Help Needed Interpreting Profiler Output!

Discussion of chess software programming and technical issues.

Moderators: hgm, Dann Corbit, Harvey Williamson

User avatar
Steve Maughan
Posts: 1218
Joined: Wed Mar 08, 2006 8:28 pm
Location: Florida, USA

Help Needed Interpreting Profiler Output!

Post by Steve Maughan »

I decided to explore Maverick's code through the lens of a profiler. My native tongue (Delphi) isn't strong in this area, so this is new ground for me.

The output seemed a little odd and I wonder if a compiler / profiling Ninja may be able to shed some light.

Here's the output:

Image

Most of the procedures look familiar. But there are two which, as far as I know, are not in my code - these are "_mcount_private" and "__fentry__". And they are sucking up a lot of CPU juice.

Does anyone know what they are? And the obvious follow-on question, is there any way to reduce their load?

Many thanks,

Steve
User avatar
hgm
Posts: 27702
Joined: Fri Mar 10, 2006 10:06 am
Location: Amsterdam
Full name: H G Muller

Re: Help Needed Interpreting Profiler Output!

Post by hgm »

This will be very compiler dependent. _fentry_ sounds like a routine that would be called to allocate a new stack frame, every time you call a function / routine. It typically saves the old frame pointer (pointing at the block of local variables of the caller) on the system stack, sets the frame pointer pointing at a memory area for the local variables of the called routine on top of that stack, and adjusts the stack pointer to point after it. In addition it could save a number of CPU registers that the compiler assumes can be freely used for temporaries.

To reduce the time it consumes, you should do fewer function calls.

(Btw, your profiler output is not visible.)
User avatar
Steve Maughan
Posts: 1218
Joined: Wed Mar 08, 2006 8:28 pm
Location: Florida, USA

Re: Help Needed Interpreting Profiler Output!

Post by Steve Maughan »

Thanks H.G,!

So I guess inlining would help.

Here's another go at showing the image:
Image
Sven
Posts: 4052
Joined: Thu May 15, 2008 9:57 pm
Location: Berlin, Germany
Full name: Sven Schüle

Re: Help Needed Interpreting Profiler Output!

Post by Sven »

Steve Maughan wrote:I decided to explore Maverick's code through the lens of a profiler. My native tongue (Delphi) isn't strong in this area, so this is new ground for me.

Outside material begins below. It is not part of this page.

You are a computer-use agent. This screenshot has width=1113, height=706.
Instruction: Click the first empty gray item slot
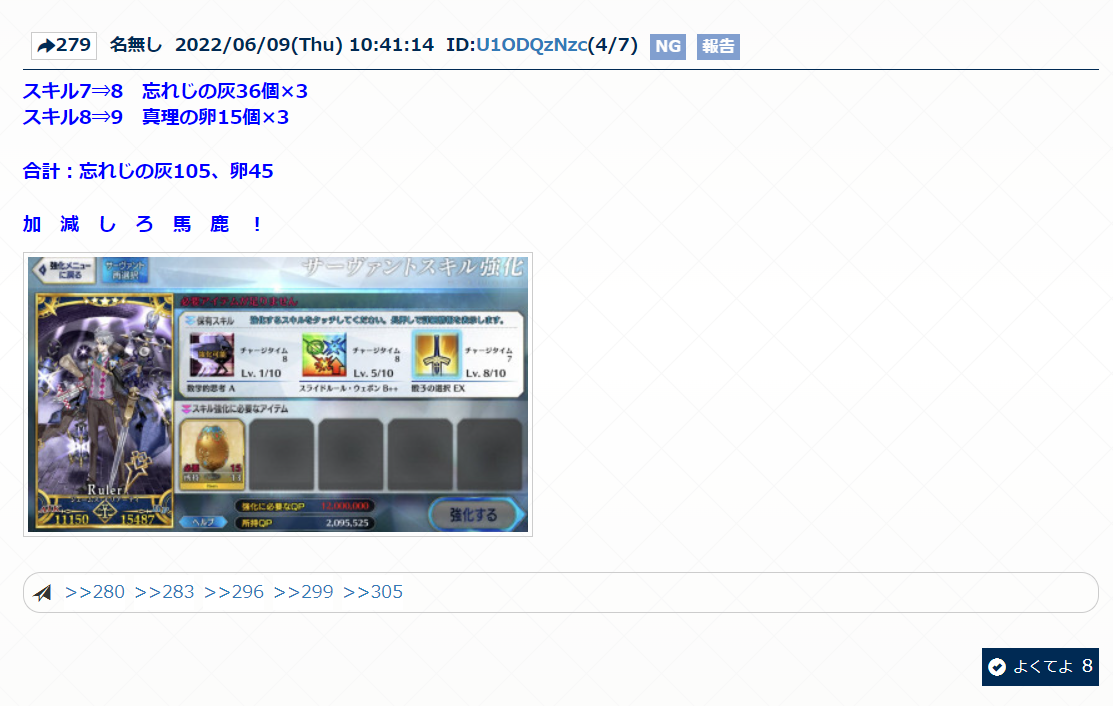tap(281, 454)
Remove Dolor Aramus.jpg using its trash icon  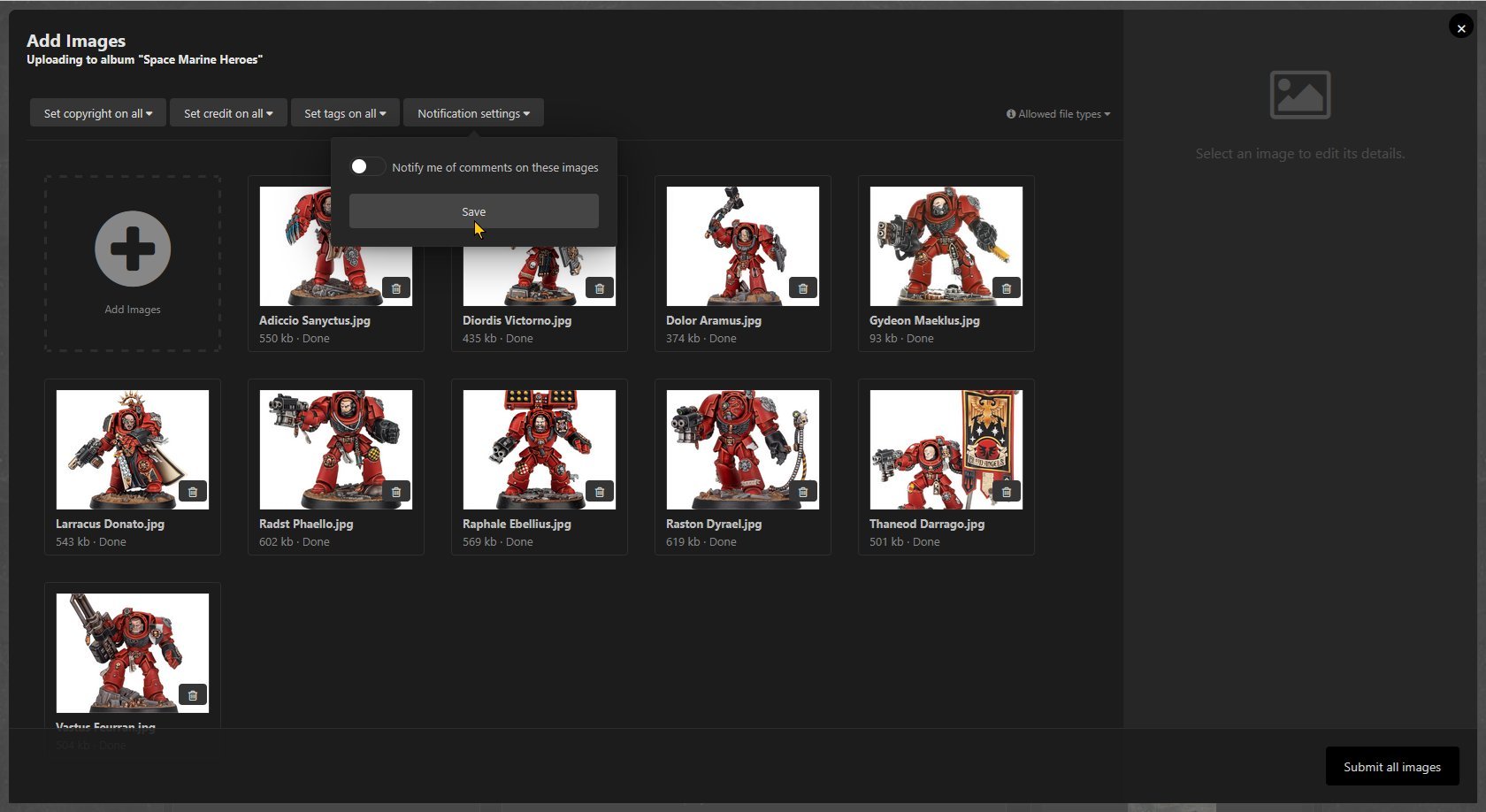803,288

The output seemed a little odd and I wonder if a compiler / profiling Ninja may be able to shed some light.

Here's the output:

[...]

Most of the procedures look familiar. But there are two which, as far as I know, are not in my code - these are "_mcount_private" and "__fentry__". And they are sucking up a lot of CPU juice.

Does anyone know what they are? And the obvious follow-on question, is there any way to reduce their load?

Many thanks,

Steve
These two functions are obviously internal functions of gprof. "_mcount_private" definitely is, and "__fentry__" looks like that as well. gprof uses instrumentation as well as sampling, where instrumentation means that some code is added to the program to achieve the profiling functionality. That new code is not for free, you will always see a (more or less significant) overhead when using an instrumenting profiler. An overhead of more than 30% is not unusual. To obtain your "real" numbers you will have to filter out those internal functions appropriately by subtracting their total time values from the overall sum and then recalculating all relevant percent values.

Regarding your profiling results, I think that you might want to have a look at your legality check implementation. Your numbers were from profiling "perft" so they are not fully representative for an actual search (which would be most relevant), but one can already see that your legality checking (presumably covered by a function named like "is_in_check_after_move()") consumes almost as much time as the whole move generation.

So my advice would be:
1. Do everything that needs to be done to get a stable engine first, of course.
2. Then do everything to get a strong engine ...
3. And then, when you actually want to start optimizing the performance of your engine, please consider to improve your legality checking as follows.

a) You can safely skip legality testing of pseudo-legal moves that belong to none of these categories:
- check evasions,
- king moves (including castles),
- en passant captures,
- moves of a pinned piece.

Only these can ever be illegal, and statistically they are quite rare in total, so you can actually save a lot of redundant legality testing.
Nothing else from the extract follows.